H-NS protein represses transcription of the lux systems of Vibrio fischeri and other luminous bacteria cloned into Escherichia coli.

Abstract

High expression in Escherichia coli of the lux system cistron of a luminous bacteria under its own control has been accomplished only for the Vibrio fischeri lux system at high cell density. Mutation of the hns gene in E. coli has resulted in strong expression of the V. fischeri lux system at low cell density even in an rpoS-deleted strain of E. coli that emits very low levels of luminescence. The E. coli double mutant, MC4110 hns::kan rpoS::tet carrying the lux system of V. fischeri, developed high luminescence from the very early stages of cellular growth, regardless of the presence of deletion mutations in the luxI or luxR genes. Moreover, autoinducer synthesis was restored in the double mutant with the luxR-deleted system. plac-controlled V. fischeri luxCDABE genes missing luxI and luxR were dim in E. coli rpoS mutant cells, but had wild-type levels of light in the hns-deleted strain [MC4110 hns rpoS], showing that expression was independent of lux regulators in the absence of H-NS. DNA gyrase inhibitors and DNA intercalating agents also brought about the restoration of luminescence in the rpoS-deficient strain.
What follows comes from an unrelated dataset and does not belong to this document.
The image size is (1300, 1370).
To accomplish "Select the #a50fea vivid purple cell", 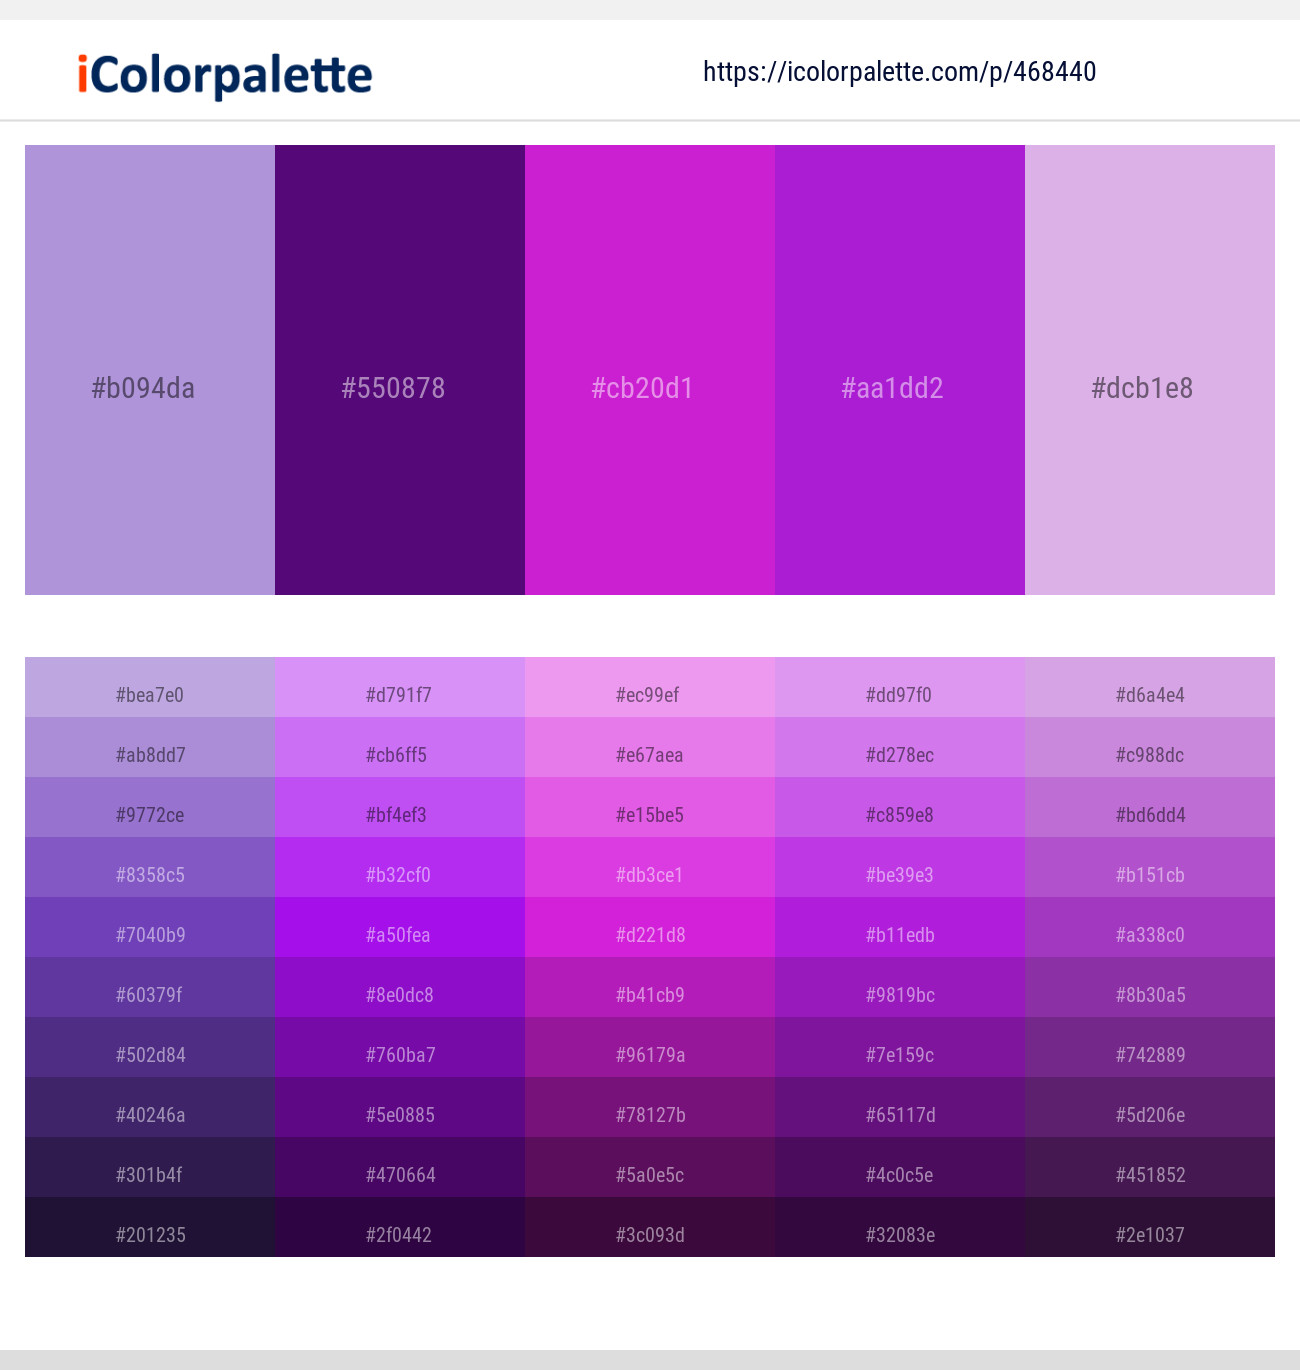I will pyautogui.click(x=400, y=927).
High expression of the lux systems of Vibrio harveyi, Photobacterium leiognathi, and Xenorhabdus luminescens in E. coli MC4110 hns rpoS cells compared with that in wild-type or rpoS mutants was also accomplished. Taken together, these data suggest that the H-NS protein inhibits transcription in E. coli of the lux systems of all or most luminous bacteria at the luxC gene as well as in the luxRI region of the V. fischeri lux operon. These DNA regions are highly enriched with homopolymeric stretches of poly d(A) and poly d(T) characterizing curved DNA, a preferable site of H-NS binding. The significance of the new findings in understanding the regulatory control of the bacterial lux system is discussed.